US 31 passes through the eastern corner of the township.

According to the United States Census Bureau, the township has a total area of 86.1 km2, of which 83.7 km2 is land and 2.4 km2, or 2.77%, is water.

==Demographics==
As of the census of 2000, there were 9,843 people, 3,295 households, and 2,303 families residing in the township. The population density was 302.5 PD/sqmi. There were 3,545 housing units at an average density of 109.0 /sqmi. The racial makeup of the township was 66.54% White, 17.48% African American, 0.40% Native American, 7.03% Asian, 0.27% Pacific Islander, 4.38% from other races, and 3.89% from two or more races. Hispanic or Latino of any race were 8.53% of the population.

There were 3,295 households, out of which 31.8% had children under the age of 18 living with them, 57.4% were married couples living together, 10.0% had a female householder with no husband present, and 30.1% were non-families. 23.7% of all households were made up of individuals, and 8.5% had someone living alone who was 65 years of age or older. The average household size was 2.62 and the average family size was 3.11.

In the township the population was spread out, with 22.0% under the age of 18, 18.9% from 18 to 24, 26.9% from 25 to 44, 20.3% from 45 to 64, and 11.9% who were 65 years of age or older. The median age was 31 years. For every 100 females, there were 91.8 males. For every 100 females age 18 and over, there were 87.0 males.
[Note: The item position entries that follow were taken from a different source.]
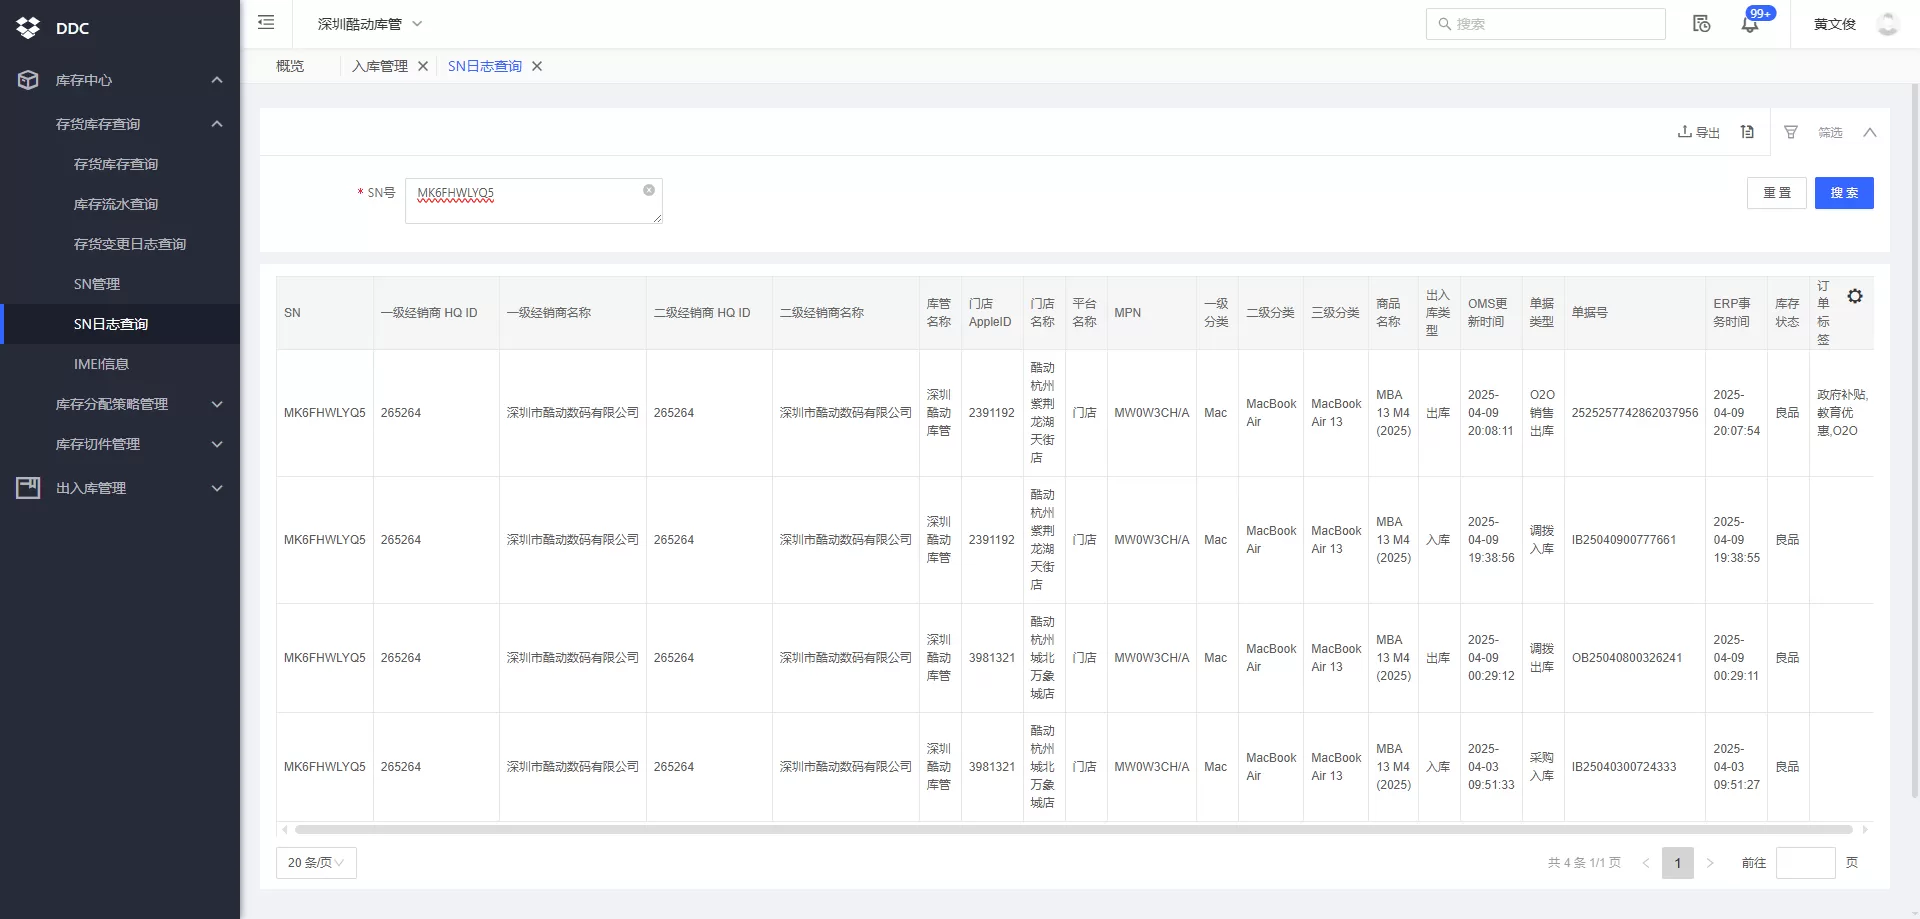The width and height of the screenshot is (1920, 919).
Task: Open the SN管理 sidebar item
Action: pyautogui.click(x=97, y=284)
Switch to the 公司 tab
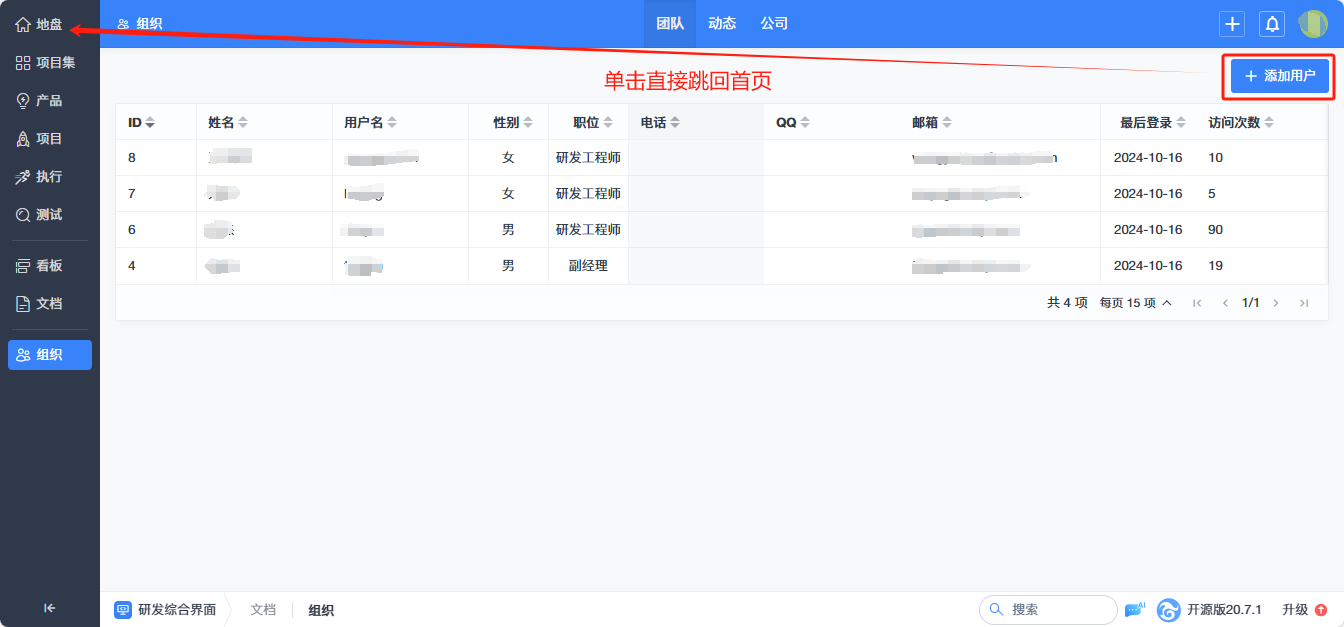Screen dimensions: 1344x627 (774, 24)
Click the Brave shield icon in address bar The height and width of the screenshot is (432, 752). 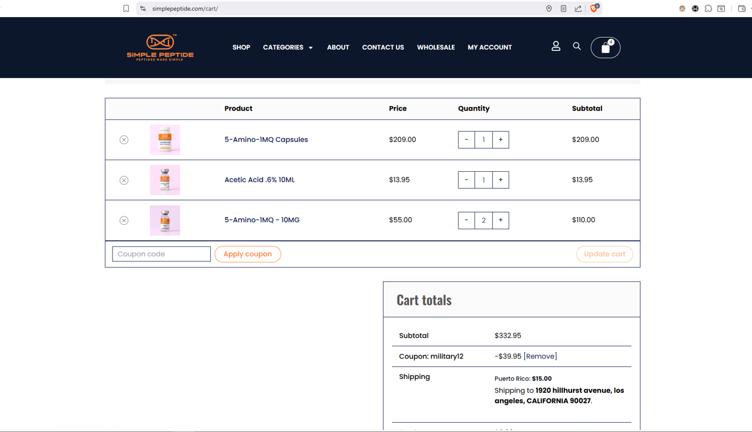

The median income for a household in the township was $35,980, and the median income for a family was $45,998. Males had a median income of $36,341 versus $26,330 for females. The per capita income for the township was $16,904. About 9.9% of families and 18.3% of the population were below the poverty line, including 20.4% of those under age 18 and 10.0% of those age 65 or over.

==Education==
The Seventh-day Adventist Andrews University is located in the township.